— WHAT IS REQUIRED —
Reproduce the whole listing, keeping each line as it is.

*** STORED DATA ***

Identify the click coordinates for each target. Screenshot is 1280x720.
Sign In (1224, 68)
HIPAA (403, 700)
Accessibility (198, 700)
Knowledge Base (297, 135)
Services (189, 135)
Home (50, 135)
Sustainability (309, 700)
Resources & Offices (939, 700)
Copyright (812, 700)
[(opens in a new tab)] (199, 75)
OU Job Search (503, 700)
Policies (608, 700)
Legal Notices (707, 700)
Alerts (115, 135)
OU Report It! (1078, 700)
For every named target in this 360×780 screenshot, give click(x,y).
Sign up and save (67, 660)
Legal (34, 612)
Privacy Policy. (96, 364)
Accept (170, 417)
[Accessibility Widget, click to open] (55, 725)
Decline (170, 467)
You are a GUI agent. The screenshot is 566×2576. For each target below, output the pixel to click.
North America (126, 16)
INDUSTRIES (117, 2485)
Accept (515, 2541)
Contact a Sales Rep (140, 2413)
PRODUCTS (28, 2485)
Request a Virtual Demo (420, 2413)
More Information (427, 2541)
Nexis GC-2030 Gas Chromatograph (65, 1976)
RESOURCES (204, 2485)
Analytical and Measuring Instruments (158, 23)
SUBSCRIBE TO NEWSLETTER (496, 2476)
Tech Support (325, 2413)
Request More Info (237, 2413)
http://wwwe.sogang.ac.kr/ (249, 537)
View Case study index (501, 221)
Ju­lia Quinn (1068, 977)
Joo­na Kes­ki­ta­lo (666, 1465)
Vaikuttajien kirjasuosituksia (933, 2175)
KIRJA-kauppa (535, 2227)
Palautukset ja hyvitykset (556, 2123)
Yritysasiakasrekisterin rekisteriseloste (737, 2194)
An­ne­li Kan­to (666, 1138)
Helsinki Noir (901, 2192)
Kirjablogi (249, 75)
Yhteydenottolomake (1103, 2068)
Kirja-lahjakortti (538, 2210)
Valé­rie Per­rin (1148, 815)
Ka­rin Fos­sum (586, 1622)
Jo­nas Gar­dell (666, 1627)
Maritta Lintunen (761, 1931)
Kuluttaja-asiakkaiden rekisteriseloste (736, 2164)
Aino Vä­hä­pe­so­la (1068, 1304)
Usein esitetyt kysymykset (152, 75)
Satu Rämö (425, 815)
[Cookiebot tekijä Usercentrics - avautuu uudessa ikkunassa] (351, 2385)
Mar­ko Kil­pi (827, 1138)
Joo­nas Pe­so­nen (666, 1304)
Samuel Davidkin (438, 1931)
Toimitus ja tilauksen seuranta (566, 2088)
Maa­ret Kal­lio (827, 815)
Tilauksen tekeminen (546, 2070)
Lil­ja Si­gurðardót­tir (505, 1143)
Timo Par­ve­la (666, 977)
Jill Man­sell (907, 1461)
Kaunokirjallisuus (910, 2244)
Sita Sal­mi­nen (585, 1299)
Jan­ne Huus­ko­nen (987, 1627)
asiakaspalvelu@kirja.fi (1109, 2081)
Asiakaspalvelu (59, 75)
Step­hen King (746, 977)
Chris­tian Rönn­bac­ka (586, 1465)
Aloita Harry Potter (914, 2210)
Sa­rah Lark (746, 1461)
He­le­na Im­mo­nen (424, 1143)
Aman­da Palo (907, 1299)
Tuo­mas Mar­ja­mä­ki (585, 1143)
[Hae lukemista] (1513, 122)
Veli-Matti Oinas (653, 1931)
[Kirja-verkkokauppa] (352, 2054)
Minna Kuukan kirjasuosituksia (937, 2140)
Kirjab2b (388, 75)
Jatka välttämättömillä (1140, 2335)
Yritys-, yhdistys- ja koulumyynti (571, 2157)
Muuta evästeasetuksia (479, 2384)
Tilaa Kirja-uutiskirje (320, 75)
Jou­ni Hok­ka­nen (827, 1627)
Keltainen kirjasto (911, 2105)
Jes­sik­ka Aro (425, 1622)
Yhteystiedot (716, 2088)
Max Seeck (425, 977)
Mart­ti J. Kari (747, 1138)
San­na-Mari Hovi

***

— YOUR SOLUTION —
Identify the click coordinates for each target. Screenshot is 1280x720.
Sign In (1224, 68)
HIPAA (403, 700)
Accessibility (198, 700)
Knowledge Base (297, 135)
Services (189, 135)
Home (50, 135)
Sustainability (309, 700)
Resources & Offices (939, 700)
Copyright (812, 700)
[(opens in a new tab)] (199, 75)
OU Job Search (503, 700)
Policies (608, 700)
Legal Notices (707, 700)
Alerts (115, 135)
OU Report It! (1078, 700)
For every named target in this 360×780 screenshot, give click(x,y).
Sign up and save (67, 660)
Legal (34, 612)
Privacy Policy. (96, 364)
Accept (170, 417)
[Accessibility Widget, click to open] (55, 725)
Decline (170, 467)
You are a GUI agent. The screenshot is 566×2576. For each target below, output the pixel to click.
North America (126, 16)
INDUSTRIES (117, 2485)
Accept (515, 2541)
Contact a Sales Rep (140, 2413)
PRODUCTS (28, 2485)
Request a Virtual Demo (420, 2413)
More Information (427, 2541)
Nexis GC-2030 Gas Chromatograph (65, 1976)
RESOURCES (204, 2485)
Analytical and Measuring Instruments (158, 23)
SUBSCRIBE TO NEWSLETTER (496, 2476)
Tech Support (325, 2413)
Request More Info (237, 2413)
http://wwwe.sogang.ac.kr/ (249, 537)
View Case study index (501, 221)
Ju­lia Quinn (1068, 977)
Joo­na Kes­ki­ta­lo (666, 1465)
Vaikuttajien kirjasuosituksia (933, 2175)
KIRJA-kauppa (535, 2227)
Palautukset ja hyvitykset (556, 2123)
Yritysasiakasrekisterin rekisteriseloste (737, 2194)
An­ne­li Kan­to (666, 1138)
Helsinki Noir (901, 2192)
Kirjablogi (249, 75)
Yhteydenottolomake (1103, 2068)
Kirja-lahjakortti (538, 2210)
Valé­rie Per­rin (1148, 815)
Ka­rin Fos­sum (586, 1622)
Jo­nas Gar­dell (666, 1627)
Maritta Lintunen (761, 1931)
Kuluttaja-asiakkaiden rekisteriseloste (736, 2164)
Aino Vä­hä­pe­so­la (1068, 1304)
Usein esitetyt kysymykset (152, 75)
Satu Rämö (425, 815)
[Cookiebot tekijä Usercentrics - avautuu uudessa ikkunassa] (351, 2385)
Mar­ko Kil­pi (827, 1138)
Joo­nas Pe­so­nen (666, 1304)
Samuel Davidkin (438, 1931)
Toimitus ja tilauksen seuranta (566, 2088)
Maa­ret Kal­lio (827, 815)
Tilauksen tekeminen (546, 2070)
Lil­ja Si­gurðardót­tir (505, 1143)
Timo Par­ve­la (666, 977)
Jill Man­sell (907, 1461)
Kaunokirjallisuus (910, 2244)
Sita Sal­mi­nen (585, 1299)
Jan­ne Huus­ko­nen (987, 1627)
asiakaspalvelu@kirja.fi (1109, 2081)
Asiakaspalvelu (59, 75)
Step­hen King (746, 977)
Chris­tian Rönn­bac­ka (586, 1465)
Aloita Harry Potter (914, 2210)
Sa­rah Lark (746, 1461)
He­le­na Im­mo­nen (424, 1143)
Aman­da Palo (907, 1299)
Tuo­mas Mar­ja­mä­ki (585, 1143)
[Hae lukemista] (1513, 122)
Veli-Matti Oinas (653, 1931)
[Kirja-verkkokauppa] (352, 2054)
Minna Kuukan kirjasuosituksia (937, 2140)
Kirjab2b (388, 75)
Jatka välttämättömillä (1140, 2335)
Yritys-, yhdistys- ja koulumyynti (571, 2157)
Muuta evästeasetuksia (479, 2384)
Tilaa Kirja-uutiskirje (320, 75)
Jou­ni Hok­ka­nen (827, 1627)
Keltainen kirjasto (911, 2105)
Jes­sik­ka Aro (425, 1622)
Yhteystiedot (716, 2088)
Max Seeck (425, 977)
Mart­ti J. Kari (747, 1138)
San­na-Mari Hovi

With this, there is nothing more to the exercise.